+++ Document section

Now, take $t\in [t_2,t_3]$, and on the right-hand side of the equation is function $g_{+}$. Differentiating (13) with respect to $\xi$ and $\epsilon$ at the point $(\xi ,\epsilon )=({\widehat{x}}_2,0)$, respectively, we have:

$$\begin{array}{cc}\hfill x_2{({\widehat{x}}_2,0,t)}_{\xi }& =1-(t_{1\xi }{g}_{+}\left(x_1\right)+{\int }_0^{t_1}{g}_{+}^{\prime }\left(x_1\left(s\right)\right)x_{1\xi }\left(s\right)ds+t_{2\xi }{g}_{-}\left(x_1\right)-t_{1\xi }{g}_{-}\left(x_1\right)\hfill \\ \hfill & +{\int }_{t_1}^{t_2}{g}_{-}^{\prime }\left(x_1\left(s\right)\right)x_{1\xi }\left(s\right)ds-t_{2\xi }{g}_{+}\left(x_1\right)+{\int }_{t_2}^t{g}_{+}^{\prime }\left(x_1\left(s\right)\right)x_{1\xi }\left(s\right)ds),\hfill \end{array}$$

(27)

++++++
+++ Provided information

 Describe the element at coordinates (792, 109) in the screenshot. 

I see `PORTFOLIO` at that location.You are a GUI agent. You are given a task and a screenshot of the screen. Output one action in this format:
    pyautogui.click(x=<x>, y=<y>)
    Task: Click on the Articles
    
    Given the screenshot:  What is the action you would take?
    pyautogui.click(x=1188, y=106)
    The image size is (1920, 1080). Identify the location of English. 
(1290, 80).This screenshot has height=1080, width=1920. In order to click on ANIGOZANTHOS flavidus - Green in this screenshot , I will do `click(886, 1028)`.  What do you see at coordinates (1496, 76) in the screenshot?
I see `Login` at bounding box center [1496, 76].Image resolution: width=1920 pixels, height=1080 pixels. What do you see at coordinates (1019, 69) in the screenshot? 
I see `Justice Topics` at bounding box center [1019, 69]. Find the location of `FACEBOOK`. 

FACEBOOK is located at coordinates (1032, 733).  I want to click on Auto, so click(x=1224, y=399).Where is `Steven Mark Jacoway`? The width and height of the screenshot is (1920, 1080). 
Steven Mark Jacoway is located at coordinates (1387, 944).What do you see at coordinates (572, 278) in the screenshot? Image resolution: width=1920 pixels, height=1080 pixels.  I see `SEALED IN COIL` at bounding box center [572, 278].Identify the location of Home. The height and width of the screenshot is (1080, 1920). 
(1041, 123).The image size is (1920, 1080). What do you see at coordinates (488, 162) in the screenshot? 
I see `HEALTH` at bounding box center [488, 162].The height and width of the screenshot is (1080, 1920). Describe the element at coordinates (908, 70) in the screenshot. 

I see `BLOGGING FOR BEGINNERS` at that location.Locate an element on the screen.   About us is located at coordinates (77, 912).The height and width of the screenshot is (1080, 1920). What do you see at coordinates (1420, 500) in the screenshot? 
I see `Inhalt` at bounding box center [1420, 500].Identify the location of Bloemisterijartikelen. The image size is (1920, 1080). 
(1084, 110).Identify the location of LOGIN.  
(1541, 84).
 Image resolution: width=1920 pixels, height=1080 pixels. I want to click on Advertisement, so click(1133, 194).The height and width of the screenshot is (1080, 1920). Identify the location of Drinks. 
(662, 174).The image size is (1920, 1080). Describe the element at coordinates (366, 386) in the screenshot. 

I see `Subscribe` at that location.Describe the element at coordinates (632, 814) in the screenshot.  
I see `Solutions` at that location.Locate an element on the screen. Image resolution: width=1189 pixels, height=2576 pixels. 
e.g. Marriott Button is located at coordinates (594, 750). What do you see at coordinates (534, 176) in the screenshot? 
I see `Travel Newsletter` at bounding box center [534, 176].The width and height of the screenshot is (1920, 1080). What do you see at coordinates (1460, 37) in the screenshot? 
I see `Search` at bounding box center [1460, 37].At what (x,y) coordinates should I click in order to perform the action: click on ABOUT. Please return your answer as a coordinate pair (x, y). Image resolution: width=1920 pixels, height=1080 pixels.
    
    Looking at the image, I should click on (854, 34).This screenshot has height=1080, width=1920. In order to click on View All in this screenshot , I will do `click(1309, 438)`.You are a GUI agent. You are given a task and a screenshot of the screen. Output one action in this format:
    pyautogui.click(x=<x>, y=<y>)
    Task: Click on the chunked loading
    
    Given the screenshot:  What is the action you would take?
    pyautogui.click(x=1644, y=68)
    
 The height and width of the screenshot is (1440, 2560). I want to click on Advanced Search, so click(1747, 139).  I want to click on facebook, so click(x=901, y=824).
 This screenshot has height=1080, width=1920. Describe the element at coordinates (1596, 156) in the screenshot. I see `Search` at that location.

++++++

** Goals **
(a) In the derivation, answer each of these on its own line, marked (i), (ii), (iii):
(i) Over what interval is t taken?
(ii) At what point are the derivatives of equation (13) computed?
(iii) What number labels the resulting expression for the ξ-derivative of x₂?
(b) Summarize the derivation in two sentences.
(c) How would the derivation go on after equation (27)? Continue it from that point.

** Response list **
(a)
(i) [t₂, t₃]
(ii) (ξ, ε) = (x̂₂, 0)
(iii) (27)

(b) For t in [t₂, t₃], with g₊ as the function on the right-hand side, equation (13) is differentiated with respect to ξ and ε at the point (ξ, ε) = (x̂₂, 0). The result, equation (27), gives the ξ-derivative of x₂ as 1 minus a sum of terms involving g₊, g₋, their derivatives along x₁, and the derivatives t₁ξ and t₂ξ.

(c)
$$\begin{array}{cc}\hfill x_2{({\widehat{x}}_2,0,t)}_{\epsilon }=& -\left(\frac{\widehat{{\mu }_1}}{\Gamma (1-q)}\right({\int }_0^{t_2}{\int }_0^s{(s-z)}^{-q}{x}_2\left(z\right)dzds\hfill \\ \hfill & +{\int }_{t_2}^t{\int }_0^{t_2}{(s-z)}^{-q}{x}_2\left(z\right)dzds+{\int }_{t_2}^t{\int }_{t_2}^s{(s-z)}^{-q}{x}_2\left(z\right)dzds)\hfill \\ \hfill & +\left(\widehat{{\mu }_2}{\int }_0^{t}h\left(x_1\left(s\right)\right)ds\right)\hfill \\ \hfill & -(g_{+}\left(x_1\left(t_1\right)\right)t_{1\epsilon }+{\int }_0^{t_1}{g}_{+}^{\prime }\left(x_1\right)x_{1\epsilon }\left(s\right)ds+g_{-}\left(x_1\right)t_{2\epsilon }-g_{-}\left(x_1\right)t_{1\epsilon }\hfill \\ \hfill & +{\int }_{t_1}^{t_2}{g}_{-}^{\prime }\left(x_1\right)x_{1\epsilon }\left(s\right)ds-t_{2\epsilon }{g}_{+}\left(x_1\right)+{\int }_{t_2}^t{g}_{+}^{\prime }\left(x_1\right)x_{1\epsilon }\left(s\right)ds).\hfill \end{array}$$

(28)

4. Bifurcation Analysis

Poincaré map fulfils:

$$P(x_0,\epsilon )=\left(\begin{array}{c}0\\ Q(\xi ,\epsilon )\end{array}\right),$$

(29)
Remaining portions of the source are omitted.